## EXERCISE MATERIAL
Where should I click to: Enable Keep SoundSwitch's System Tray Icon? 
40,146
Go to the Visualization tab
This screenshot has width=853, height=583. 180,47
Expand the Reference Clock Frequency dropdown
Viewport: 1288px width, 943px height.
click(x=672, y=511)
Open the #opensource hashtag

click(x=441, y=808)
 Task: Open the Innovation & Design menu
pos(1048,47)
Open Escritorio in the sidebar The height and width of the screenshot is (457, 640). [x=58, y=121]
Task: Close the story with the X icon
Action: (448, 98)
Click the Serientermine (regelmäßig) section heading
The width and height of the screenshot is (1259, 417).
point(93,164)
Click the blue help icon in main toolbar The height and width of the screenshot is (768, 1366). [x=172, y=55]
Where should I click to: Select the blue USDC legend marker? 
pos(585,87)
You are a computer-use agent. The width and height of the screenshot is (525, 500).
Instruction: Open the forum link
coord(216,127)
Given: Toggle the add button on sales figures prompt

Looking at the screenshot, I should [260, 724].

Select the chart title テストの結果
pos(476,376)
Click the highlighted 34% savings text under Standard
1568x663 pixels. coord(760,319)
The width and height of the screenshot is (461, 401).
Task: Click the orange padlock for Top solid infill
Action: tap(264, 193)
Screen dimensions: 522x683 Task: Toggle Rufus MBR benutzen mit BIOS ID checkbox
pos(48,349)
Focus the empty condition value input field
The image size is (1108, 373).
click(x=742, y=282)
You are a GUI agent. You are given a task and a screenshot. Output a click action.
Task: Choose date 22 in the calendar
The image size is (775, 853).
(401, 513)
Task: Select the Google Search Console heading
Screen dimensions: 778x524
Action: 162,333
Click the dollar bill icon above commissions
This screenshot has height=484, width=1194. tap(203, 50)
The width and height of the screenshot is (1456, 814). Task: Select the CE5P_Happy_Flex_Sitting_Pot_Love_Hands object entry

## ASSIGNED TASK
Where a line of the records has the string "heading", return that line.

## OUTPUT FOR THIS TASK
Click the Serientermine (regelmäßig) section heading
Task: Select the Google Search Console heading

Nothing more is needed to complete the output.